EXPANDING THE FIELD: We define opera as the medium in which multiple art forms collide and transform each other. AMOC projects take the form of collaborations between its core members and will range from recognizably "operatic" evening-length stage works, to chamber operas written for the company, to intimate duets between, for example, a dancer and an instrumentalist. We are guided by a belief that the field of opera has a better chance of realizing its implicit ideal-a union of the human senses-if a group of artists from multiple disciplines work together intimately. AMOC's artists build bridges across our many disciplines, and we create new work out of that collaboration.

MAKING NEW WORK: One of AMOC's central goals is to build our own repertory, our own body of discipline-colliding work. Taking the form of our "Run AMOC!" festivals at partner institutions as well as one-off performances, these new works will sometimes feature brand-new music-for example, the cantatas Matthew Aucoin will compose for AMOC's singers and the Philharmonia Baroque Orchestra, with staging by Zack Winokur - and sometimes they will take pre-existing music into a brand-new context, as in Bobbi Jene Smith and Keir GoGwilt's use of Bach and Westhoff in A Study on Effort. Learn more at runningamoc.org.

The American Repertory Theater (A.R.T.) at Harvard University is a leading force in the American theater, producing groundbreaking work in Cambridge and beyond. The A.R.T. was founded in 1980 by Robert Brustein, who served as Artistic Director until 2002, when he was succeeded by Robert Woodruff. Diane Paulus began her tenure as Artistic Director in 2008. Under the leadership of Paulus and Executive Producer Diane Borger, the A.R.T. seeks to expand the boundaries of theater by programming events that immerse audiences in transformative theatrical experiences.

Throughout its history, the A.R.T. has been honored with many distinguished awards, including the Tony Award for Best New Play for All the Way (2014); consecutive Tony Awards for Best Revival of a Musical for Pippin (2013) and The Gershwins' Porgy and Bess (2012), both of which Paulus directed; a Pulitzer Prize; a Jujamcyn Prize for outstanding contribution to the development of creative talent; the Tony Award for Best Regional Theater; and numerous Elliot Norton and IRNE Awards.

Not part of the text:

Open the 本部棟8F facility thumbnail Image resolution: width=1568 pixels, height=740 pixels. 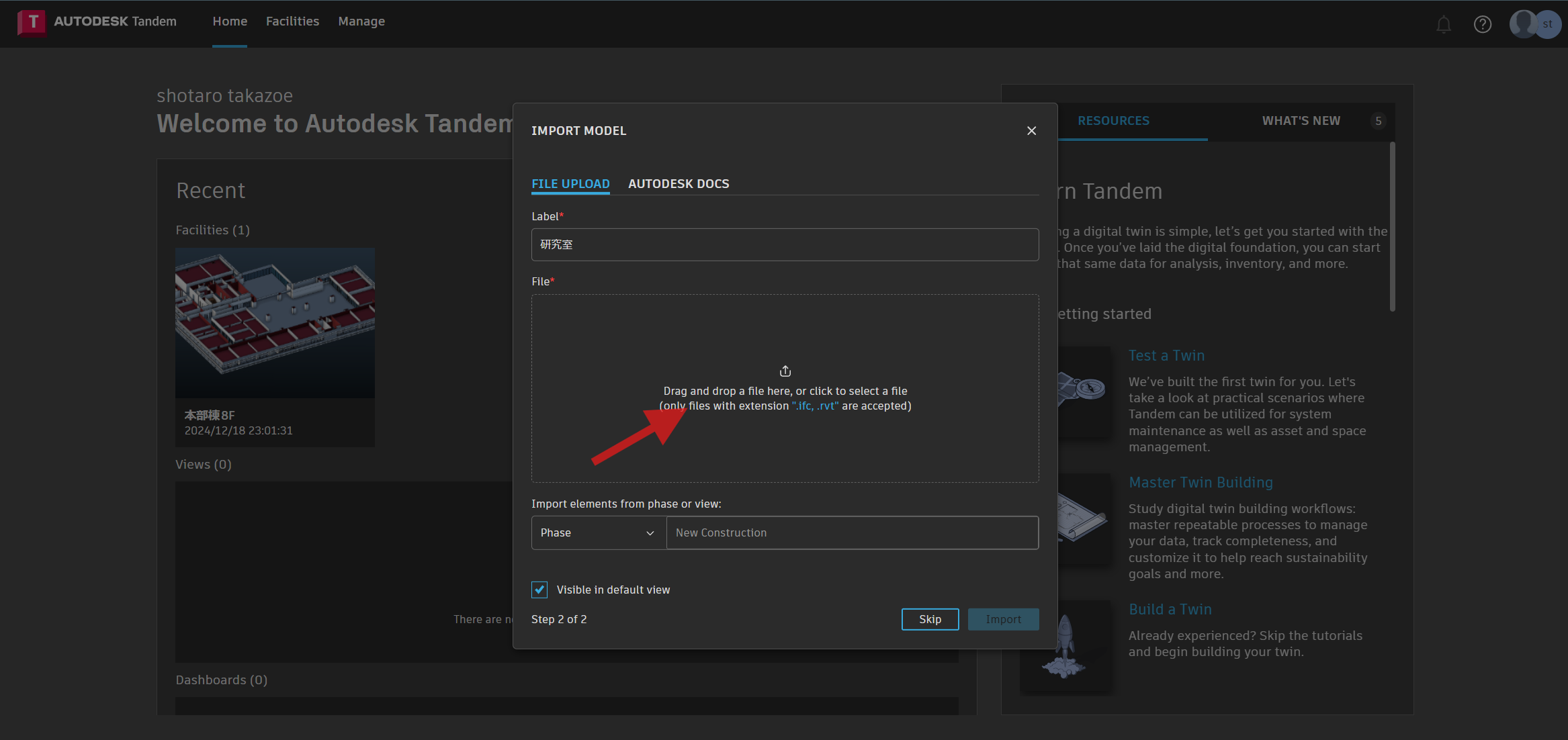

The A.R.T. collaborates with artists around the world to develop and create work in new ways. It is currently engaged in a number of multi-year projects, including a new collaboration with Harvard's Center for the Environment that will result in the development of new work over several years. Under Paulus's leadership, the A.R.T.'s club theater, OBERON, has been an incubator for local and emerging artists and has attracted national attention for its innovative programming and business models.

As the professional theater on the campus of Harvard University, the A.R.T. catalyzes discourse, interdisciplinary collaboration, and creative exchange among a wide range of academic departments, institutions, students, and faculty members, acting as a conduit between its community of artists and the university. A.R.T. plays a central role in Harvard's newly launched undergraduate Theater, Dance, and Media concentration, teaching courses in directing, dramatic literature, acting, voice, design, and dramaturgy. The A.R.T. Institute for Advanced Theater Training at Harvard University, run in association with the Moscow Art Theatre School and the Harvard Extension School, offers graduate training in acting, dramaturgy, and voice.

Dedicated to making great theater accessible, the A.R.T. actively engages more than 5,000 community members and local students annually in project-based partnerships, workshops, conversations with artists, and other enrichment activities both at the theater and across the Greater Boston area.

Through all of these initiatives, the A.R.T. is dedicated to producing world-class performances in which the audience is central to the theatrical experience.